A Lei nº 9.393/96, que
dispõe sobre o regulamento do ITR, obriga os proprietários de imóveis rurais a
comunicar, no prazo de sessenta dias, quaisquer alterações relativas a
desmembramento, anexação, transmissão de titularidade, sucessão causa mortis,
cessão de direitos ou usufruto.
Não
entregar o Diac implica em multa e juros e, sem o documento, não é possível
aferir o ITR da propriedade. Em outras palavras, os terrenos de Nunes estão
irregulares.
LOTES
ESTÃO EM NOME DE COLONOS ALEMÃES E ALIADOS POLÍTICOS
Os
documentos obtidos pelo De Olho nos Ruralistas em cartório mostram que seis
lotes de Nunes no Parque Internacional aparecem vinculados ao industrial alemão
Hans Grill, que comprou a área em 1959 de outros dois membros da colônia alemã,
o lavrador Pedro Hessel Reimberg e sua esposa Rita Hengler. Proprietário
original da área que hoje compõe o Sítio Vista Verde, Reimberg era dono de 71
hectares de terras na região, em boa parte colonizada por alemães.
Segundo
a tese de doutorado da geógrafa Camila Salles de Faria, uma
dessas glebas ocupava uma área tradicional do povo Guarani, hoje correspondente
à Terra Indígena Tenondé Porã. Apesar de já ter falecido, o colono alemão
continua aparecendo como titular do lote nº 11.
Outros
dois lotes tiveram sua última transferência registrada há mais de três décadas.
O lote nº 16, onde fica o sobrado alugado por Nunes, está desde 1973 em nome de
Jacinto e Mario Lopes Medeiros. Entre os lotes que compõem o Sítio Vista Verde,
é o mais caro declarado por Nunes à Câmara em 2021: R$ 228 mil.
O
lote nº 6 foi comprado em 1988 por Benjamim Ribeiro da Silva — mencionado por
vizinhos como um dos donos anteriores do sítio — e Alfonso Boglio Serrano. Os
dois são aliados de longa data de Nunes na zona sul e também serão temas de
reportagem específica desta série.

▸ Tarefas escritas:
A. Copie fielmente do texto selecionado o trecho que vai de "O lote nº 16, onde" a "específica desta série.".
B. Responda às perguntas a seguir com base no texto selecionado.
(i) Em que prazo a Lei nº 9.393/96 obriga os proprietários de imóveis rurais a comunicar as alterações?
(ii) Em que ano Hans Grill comprou a área?
(iii) Qual valor Nunes declarou à Câmara em 2021 para o lote nº 16?

▸ Dados coletados:
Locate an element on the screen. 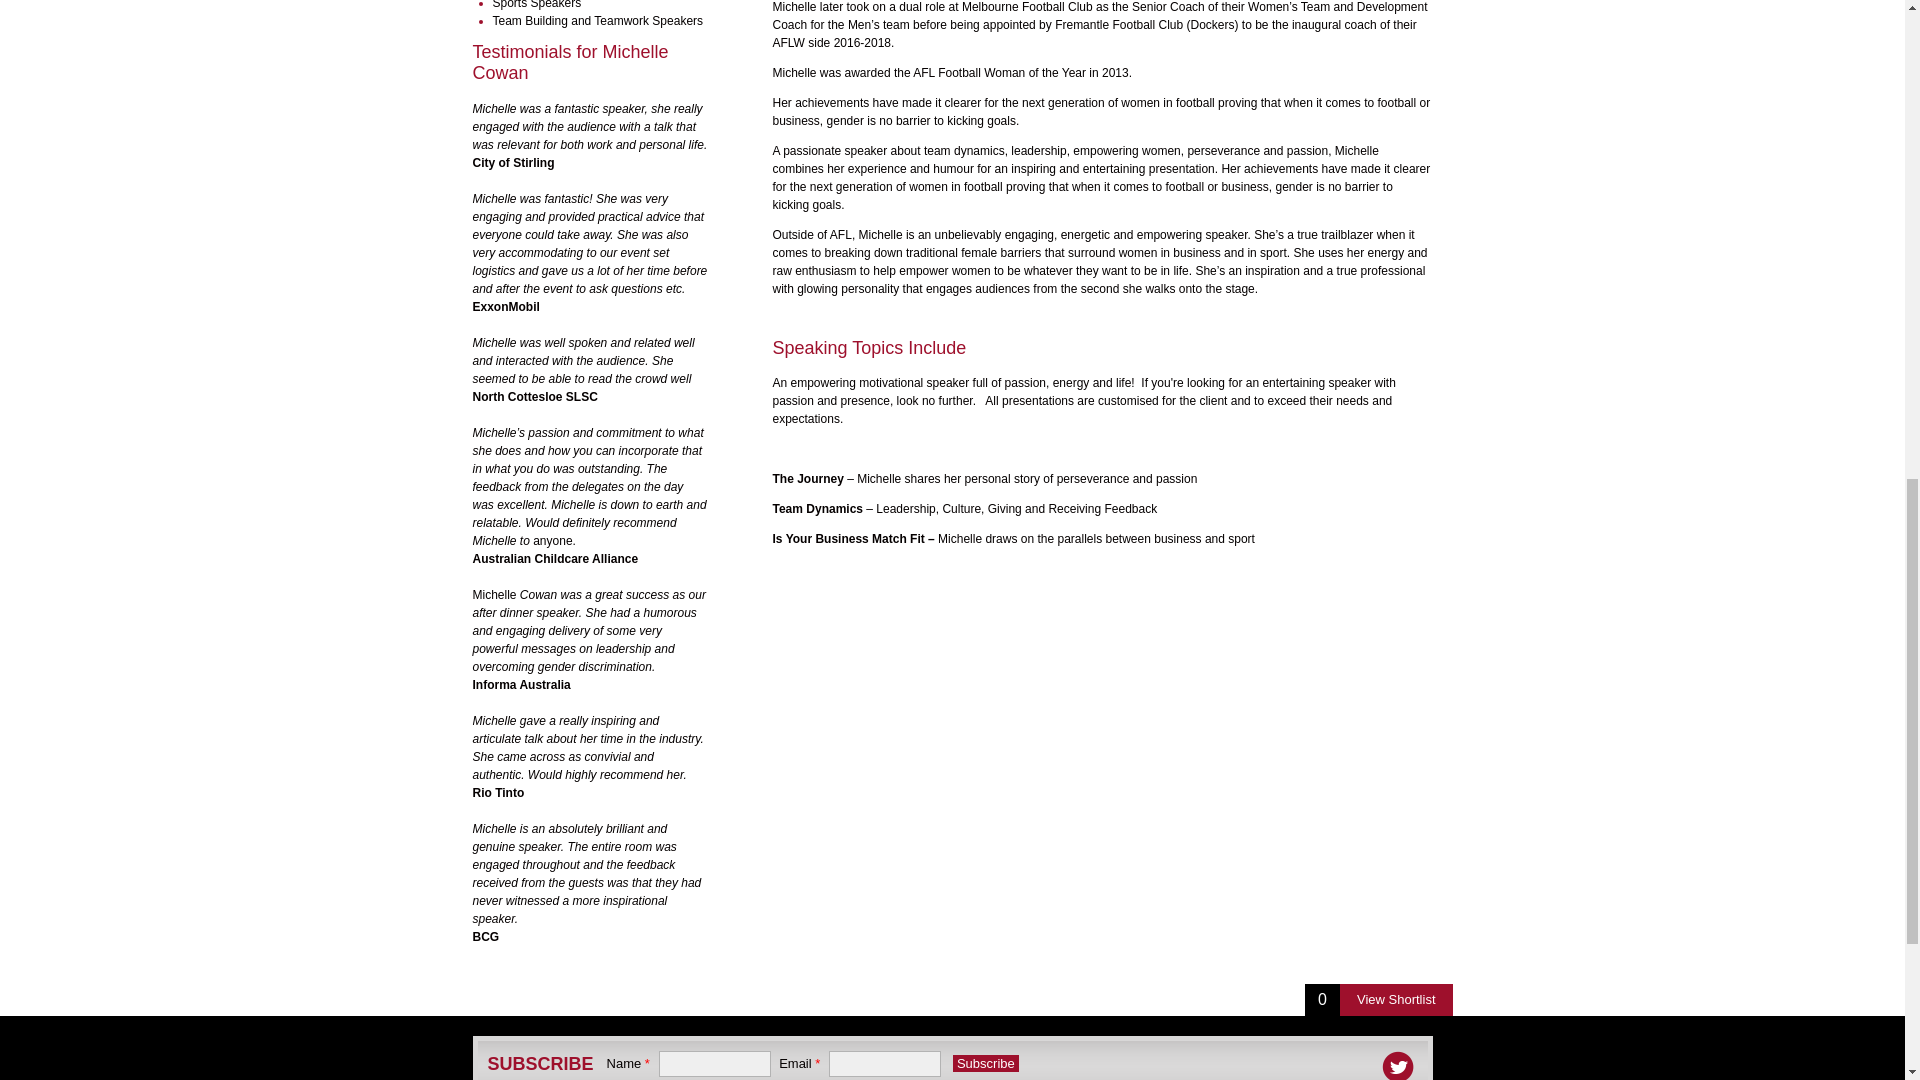  Sports Speakers is located at coordinates (536, 4).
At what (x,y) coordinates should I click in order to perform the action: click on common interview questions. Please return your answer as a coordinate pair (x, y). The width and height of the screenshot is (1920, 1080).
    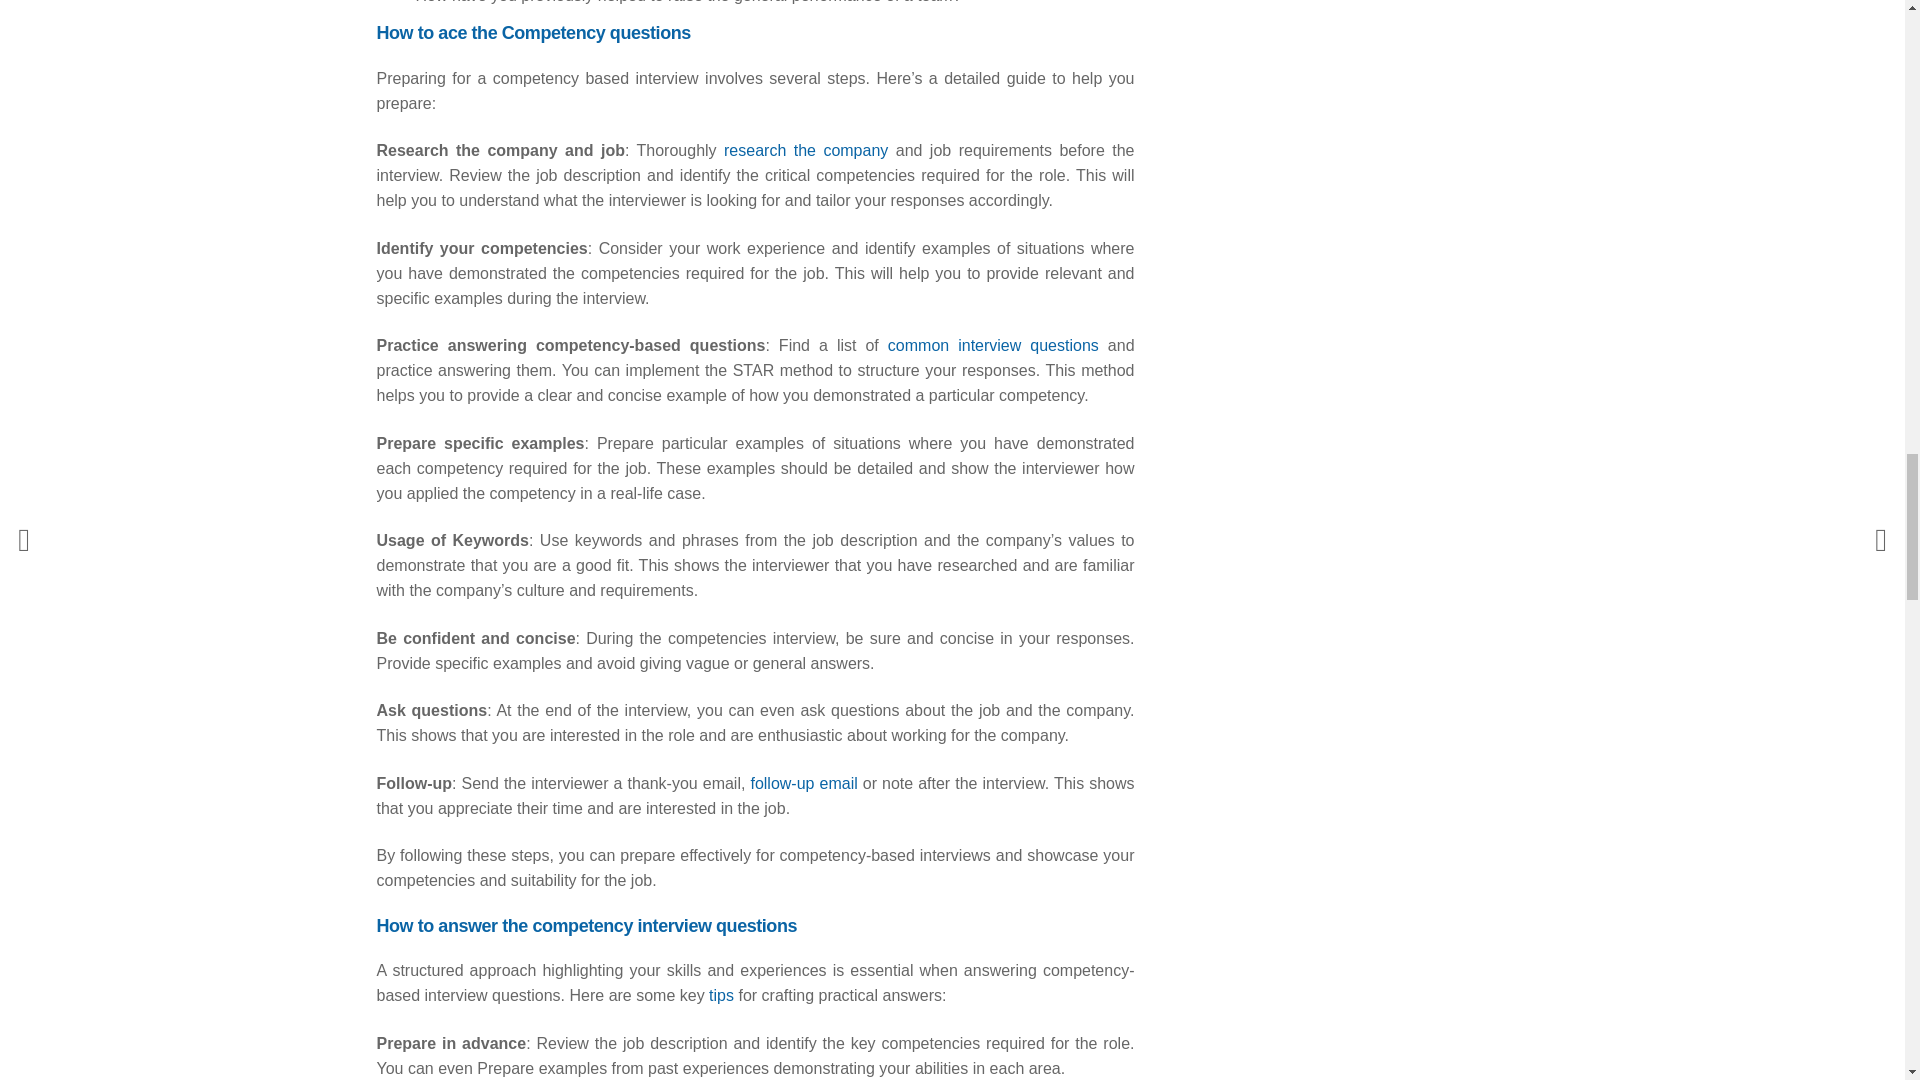
    Looking at the image, I should click on (992, 345).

▸ Respostas do exercício:
A.
O lote nº 16, onde fica o sobrado alugado por Nunes, está desde 1973 em nome de
Jacinto e Mario Lopes Medeiros. Entre os lotes que compõem o Sítio Vista Verde,
é o mais caro declarado por Nunes à Câmara em 2021: R$ 228 mil.
O
lote nº 6 foi comprado em 1988 por Benjamim Ribeiro da Silva — mencionado por
vizinhos como um dos donos anteriores do sítio — e Alfonso Boglio Serrano. Os
dois são aliados de longa data de Nunes na zona sul e também serão temas de
reportagem específica desta série.

B.
(i) No prazo de sessenta dias.
(ii) Em 1959.
(iii) R$ 228 mil.